What is Service as Action?
SA is a required component of IBMYP and its aim is to develop internationally minded individuals who can recognize their shared common humanity and responsibility to take care of the planet. A secondary but just as important goal of SA is to connect what is learned in school to the real world. The ultimate aim as a school and community is to create life-long memories and experiences that lay the foundation for future learning.
Why Is Service as Action Important?
- Provides students with opportunities for helping the school, local, and international communities.
- Helps students apply academic, personal, and social skills to improve community.
- Develops an awareness to make a positive difference in the lives of others.

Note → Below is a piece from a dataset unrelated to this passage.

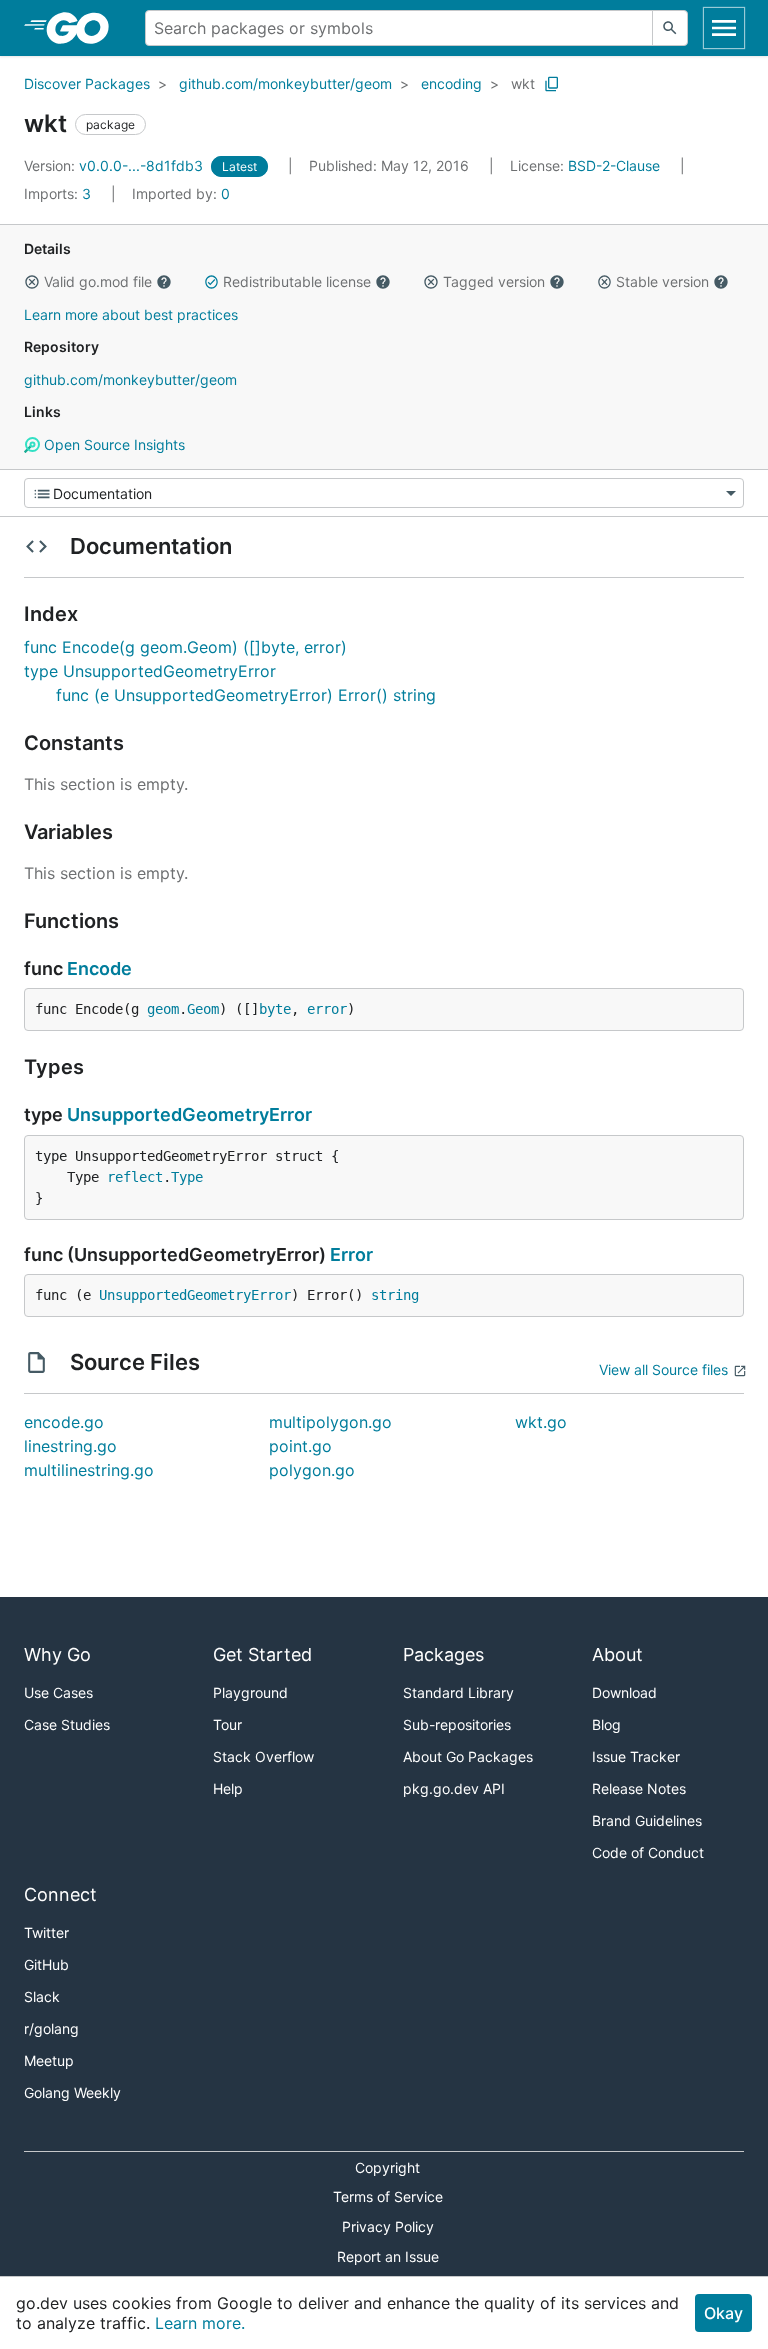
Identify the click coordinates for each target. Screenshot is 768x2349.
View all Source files (663, 1369)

- Encourages responsible citizenship by increasing students understanding of the world.
- Allows the student to discover new skills, talents, and interests.
- Helps students develop as leaders who take initiative.
What are the IBMYP Learning Outcomes from IB?
- Increase their awareness of their own strengths and areas for growth: They are able to see themselves as individuals with various skills and abilities, some more developed than others, and understand that they can make choices about how they wish to move forward.
- Undertake new challenges: A new challenge may be an unfamiliar activity, or an extension to an existing one
- Plan and initiate activities: Planning and initiation will often be in collaboration with others. It can be shown in activities that are part of larger projects, for example, ongoing school activities in the local community, as well as in small student-led activities.
- Work collaboratively with others: Collaboration can be shown in many different activities, such as team sports, playing music in a band, or helping in a kindergarten. At least one project involving collaboration and the integration of at least two of creativity, action, and service is required.
- Show perseverance and commitment in their activities: At a minimum, this implies attending regularly and accepting a share of the responsibility for dealing with problems that arise in the course of activities.
- Engage with issues of global importance: Students may be involved in international projects but there are many global issues that can be acted upon locally or nationally (for example, environmental concerns, caring for the elderly)
- Consider the ethical implications of their actions: Ethical decisions arise in almost any activity (for example, on the sports field, in musical composition, in relationships with others involved in service activities). Evidence of thinking about ethical issues can be shown in various ways, including journal entries and conversations with advisers.
- Develop new skills: As with new challenges, new skills may be shown in activities that the student has not previously undertaken, or in increased expertise in an established area.